What Makes a Great Bixby Capsule? A Bixby Evangelist Offers Tips on How to Succeed in DevJam Contest.
From October 18, 2019 through December 9th, 2019 Samsung is running a contest for the Best Bixby Capsule (i.e. voice app). The grand prize is $10K and entrepreneurship coaching by Adam Cheyer. Runners up receive $5K and there are 25 $1K prizes. The first 250 capsules approved get a $300 Samsung store credit. You can qualify and win this prize for up to four different capsules.
Last year I won the top prize in the Bixby developer contest and realize that most other developers don’t know much about the voice assistant and how it is different from Alexa or Google Assistant. So, in the spirit of helping developers maximize their chances of competing well in Bixby DevJam, I put together this post to offer some tips. Applying these ideas won’t guarantee success in DevJam, but they should increase your odds provided you bring a great idea to the table.
The Opportunity with Bixby
Bixby is Samsung’s voice assistant and is available on 100’s of millions of phones and tablets.

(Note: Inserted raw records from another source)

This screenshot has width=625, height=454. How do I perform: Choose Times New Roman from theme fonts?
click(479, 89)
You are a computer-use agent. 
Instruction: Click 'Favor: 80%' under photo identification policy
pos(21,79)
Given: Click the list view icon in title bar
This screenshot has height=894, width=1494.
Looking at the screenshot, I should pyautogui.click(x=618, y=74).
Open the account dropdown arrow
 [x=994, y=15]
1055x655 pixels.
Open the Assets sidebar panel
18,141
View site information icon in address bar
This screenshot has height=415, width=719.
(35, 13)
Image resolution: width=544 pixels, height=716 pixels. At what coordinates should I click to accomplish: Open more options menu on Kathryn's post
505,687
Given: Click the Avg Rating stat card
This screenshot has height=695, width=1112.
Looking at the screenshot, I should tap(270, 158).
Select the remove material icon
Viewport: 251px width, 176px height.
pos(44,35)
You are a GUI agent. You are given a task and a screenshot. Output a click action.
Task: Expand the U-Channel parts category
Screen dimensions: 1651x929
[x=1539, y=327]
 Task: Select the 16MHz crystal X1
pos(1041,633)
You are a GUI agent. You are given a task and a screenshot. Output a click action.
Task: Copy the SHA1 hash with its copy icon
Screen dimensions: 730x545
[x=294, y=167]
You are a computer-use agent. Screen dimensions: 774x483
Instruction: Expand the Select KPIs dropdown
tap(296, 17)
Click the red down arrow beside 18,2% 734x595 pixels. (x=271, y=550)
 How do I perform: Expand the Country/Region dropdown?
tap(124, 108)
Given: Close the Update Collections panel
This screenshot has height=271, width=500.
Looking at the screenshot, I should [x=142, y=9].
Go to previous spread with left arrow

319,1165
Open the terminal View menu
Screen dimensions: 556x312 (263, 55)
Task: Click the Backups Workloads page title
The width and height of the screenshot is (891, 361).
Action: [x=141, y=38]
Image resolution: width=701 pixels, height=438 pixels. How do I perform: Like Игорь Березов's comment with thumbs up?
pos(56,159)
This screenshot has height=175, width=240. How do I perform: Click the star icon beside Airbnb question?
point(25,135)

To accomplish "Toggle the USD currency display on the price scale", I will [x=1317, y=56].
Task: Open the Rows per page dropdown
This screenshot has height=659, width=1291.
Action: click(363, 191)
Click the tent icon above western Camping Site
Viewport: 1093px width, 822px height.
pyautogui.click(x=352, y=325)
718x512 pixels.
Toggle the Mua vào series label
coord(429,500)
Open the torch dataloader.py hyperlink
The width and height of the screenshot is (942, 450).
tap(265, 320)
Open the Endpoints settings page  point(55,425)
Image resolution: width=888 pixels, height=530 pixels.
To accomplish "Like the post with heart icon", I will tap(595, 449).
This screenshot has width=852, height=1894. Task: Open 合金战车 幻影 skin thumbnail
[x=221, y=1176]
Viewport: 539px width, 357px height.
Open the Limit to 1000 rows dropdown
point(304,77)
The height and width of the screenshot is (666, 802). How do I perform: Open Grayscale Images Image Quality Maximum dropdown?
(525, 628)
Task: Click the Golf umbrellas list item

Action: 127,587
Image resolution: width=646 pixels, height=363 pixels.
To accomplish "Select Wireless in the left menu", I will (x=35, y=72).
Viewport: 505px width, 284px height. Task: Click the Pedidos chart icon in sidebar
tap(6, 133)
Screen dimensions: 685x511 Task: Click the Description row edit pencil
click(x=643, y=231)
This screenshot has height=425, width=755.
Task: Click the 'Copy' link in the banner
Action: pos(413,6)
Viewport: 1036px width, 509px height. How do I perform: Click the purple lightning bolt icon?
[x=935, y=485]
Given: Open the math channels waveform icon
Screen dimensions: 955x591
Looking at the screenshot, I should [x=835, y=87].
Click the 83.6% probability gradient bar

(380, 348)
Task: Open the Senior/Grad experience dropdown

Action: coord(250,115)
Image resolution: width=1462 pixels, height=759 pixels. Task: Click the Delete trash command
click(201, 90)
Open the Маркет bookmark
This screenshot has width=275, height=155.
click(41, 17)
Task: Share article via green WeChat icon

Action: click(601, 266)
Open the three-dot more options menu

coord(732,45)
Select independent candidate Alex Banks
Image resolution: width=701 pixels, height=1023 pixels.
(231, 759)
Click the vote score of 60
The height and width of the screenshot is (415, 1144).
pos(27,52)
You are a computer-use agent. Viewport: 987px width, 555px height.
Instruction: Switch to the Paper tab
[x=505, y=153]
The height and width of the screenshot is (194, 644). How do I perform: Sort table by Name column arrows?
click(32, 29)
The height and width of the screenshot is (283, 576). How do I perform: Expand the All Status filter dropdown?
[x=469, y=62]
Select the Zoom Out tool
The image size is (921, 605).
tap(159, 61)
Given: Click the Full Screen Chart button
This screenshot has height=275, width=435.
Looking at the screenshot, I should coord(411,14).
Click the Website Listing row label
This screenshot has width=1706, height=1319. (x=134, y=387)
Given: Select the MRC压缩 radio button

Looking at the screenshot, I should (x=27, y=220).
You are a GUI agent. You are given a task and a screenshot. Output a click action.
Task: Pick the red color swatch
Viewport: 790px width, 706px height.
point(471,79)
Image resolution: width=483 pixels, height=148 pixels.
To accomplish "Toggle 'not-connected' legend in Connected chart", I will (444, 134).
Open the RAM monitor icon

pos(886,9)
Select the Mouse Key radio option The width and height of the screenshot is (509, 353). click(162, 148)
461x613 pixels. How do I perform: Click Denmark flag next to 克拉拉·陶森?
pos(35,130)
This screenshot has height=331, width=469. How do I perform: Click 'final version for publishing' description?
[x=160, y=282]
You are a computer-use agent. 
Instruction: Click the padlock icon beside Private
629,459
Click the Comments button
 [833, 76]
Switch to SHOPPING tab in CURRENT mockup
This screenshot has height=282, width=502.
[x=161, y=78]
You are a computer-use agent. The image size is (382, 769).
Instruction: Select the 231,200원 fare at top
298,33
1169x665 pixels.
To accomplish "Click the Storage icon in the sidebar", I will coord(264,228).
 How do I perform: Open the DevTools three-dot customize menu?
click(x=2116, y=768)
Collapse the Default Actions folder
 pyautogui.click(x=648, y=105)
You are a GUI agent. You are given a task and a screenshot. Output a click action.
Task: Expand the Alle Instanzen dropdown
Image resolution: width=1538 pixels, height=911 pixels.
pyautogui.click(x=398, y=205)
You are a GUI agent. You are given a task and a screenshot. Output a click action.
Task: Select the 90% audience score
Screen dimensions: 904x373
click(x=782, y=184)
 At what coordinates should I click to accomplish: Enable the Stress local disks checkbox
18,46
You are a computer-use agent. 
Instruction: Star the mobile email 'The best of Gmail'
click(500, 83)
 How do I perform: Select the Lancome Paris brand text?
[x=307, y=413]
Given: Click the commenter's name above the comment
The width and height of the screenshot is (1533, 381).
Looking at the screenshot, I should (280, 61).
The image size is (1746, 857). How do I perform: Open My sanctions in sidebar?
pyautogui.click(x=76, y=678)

Beyond phones and tablets, development for televisions (Samsung is the world’s largest TV manufacturer), appliances and watches is now available. Bixby gives you a massive opportunity to leverage the huge Samsung ecosystem. Seventy percent of US households have a Samsung device.
Building a great Bixby Capsule
There are many guides and tutorials around building a great voice / intelligent assistant application. The best practices around conversational design, voice development and QA all apply to Bixby as well as other voice assistants.
This article will highlight how to build a great Bixby capsule (Capsule = voice application, the equivalent of an Alexa Skill or Google Action). There are many areas where Bixby design and development differs from Alexa and Google Assistant development. Building a great capsule means leveraging the unique capabilities of Bixby and using them to create a compelling user experience.
Multimodal
Bixby is a multimodal first assistant. Currently and in the future, the majority of devices running Bixby will have a screen. As such, unlike competing assistants where building a multimodal experience is optional, building a multi-modal experience with Bixby is not only expected by end users but a requirement of our capsule review process.
Multimodal development for Bixby consists of several components highlighted in the blown-up view of the Bixby Yelp mobile capsule below:
The top/header is the Dialog. This is the text you with to communicate to the user. This should be concise and make it clear to the user what to expect. In this example, the user asked the Yelp capsule “Find some restaurants in San Francisco”. As you can see, the dialog here echoes the user’s request and lets the user know their question is being answered.
Note: When developing the UI dialog, the speech is also defined. By default, the dialog shown is the same as what is spoken but you have the option to make it different. This is often desirable – see the hands and eyes free discussion below.
Below the dialog is the main UI. Rich UI’s are built using the Bixby Views UI framework. There are two primary types of views, an input view and a result view.
An input view allows one to use form elements for typed in input as an alternative to voice. Aside from allowing user choice, a UI input field is sometimes preferable – think e-mail addresses for example.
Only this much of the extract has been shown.